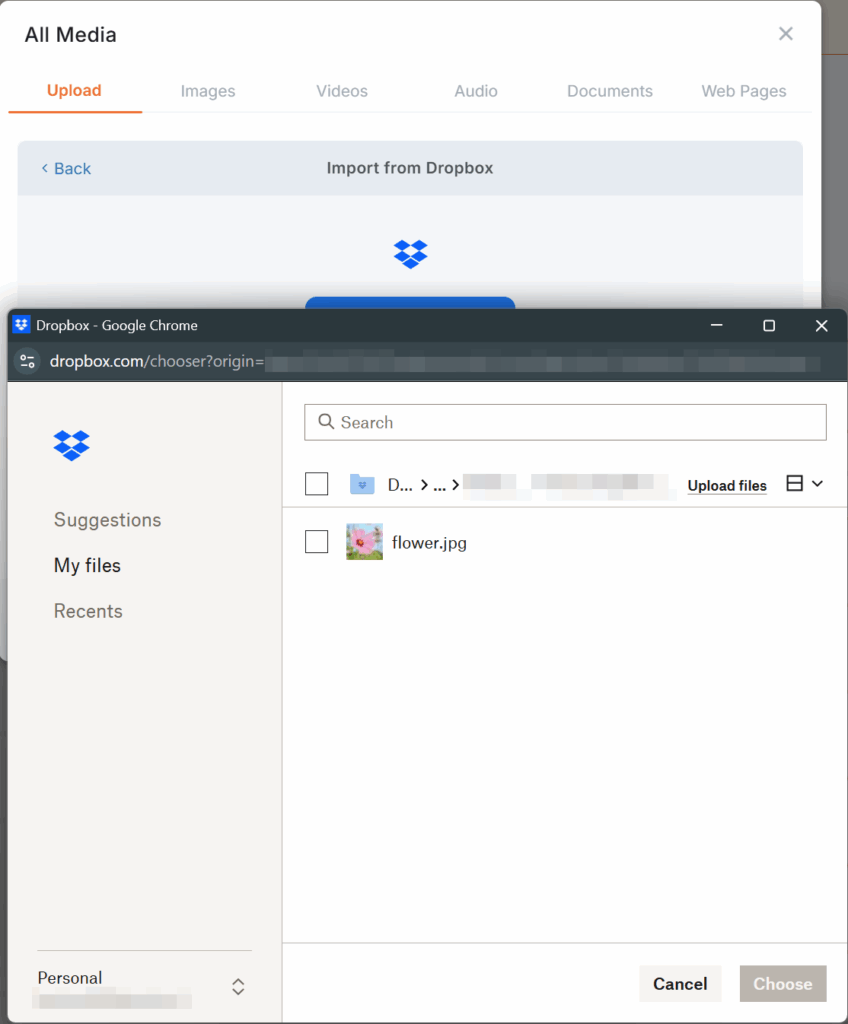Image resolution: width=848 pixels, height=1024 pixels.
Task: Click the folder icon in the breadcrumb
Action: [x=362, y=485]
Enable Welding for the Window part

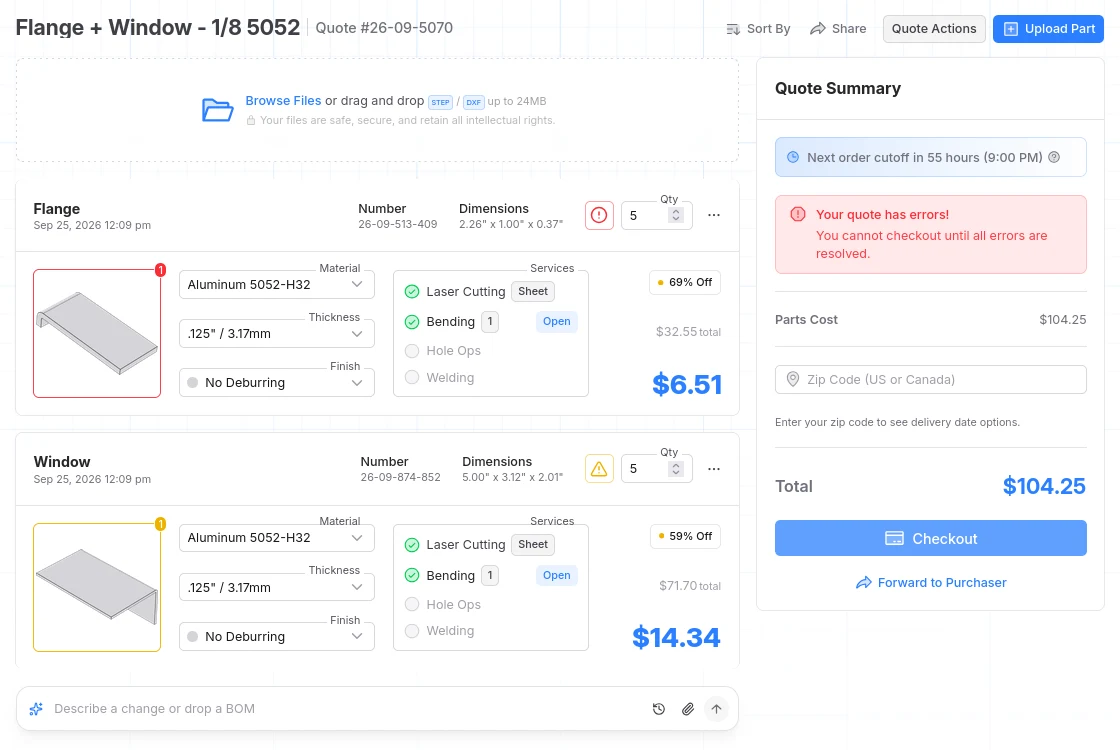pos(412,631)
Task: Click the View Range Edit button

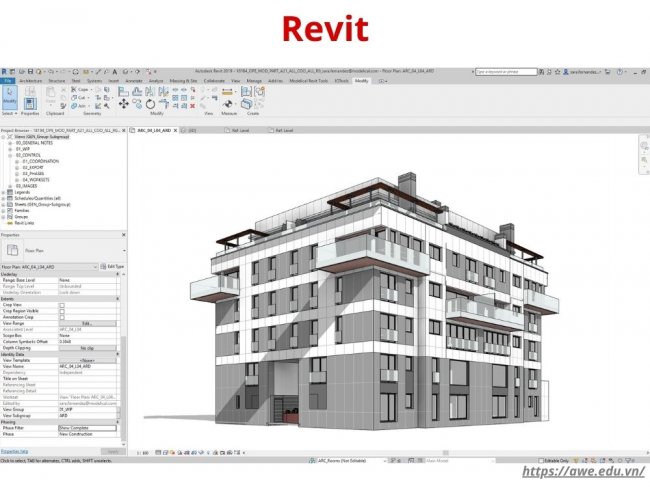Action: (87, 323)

§ §

Leaving the pictures aside, transcribe exactly the lines from the one containing "Enable Welding for the Window part" to the final line of the entries above, both ends included.

Enable Welding for the Window part

pos(412,631)
Task: Click the View Range Edit button

Action: (87, 323)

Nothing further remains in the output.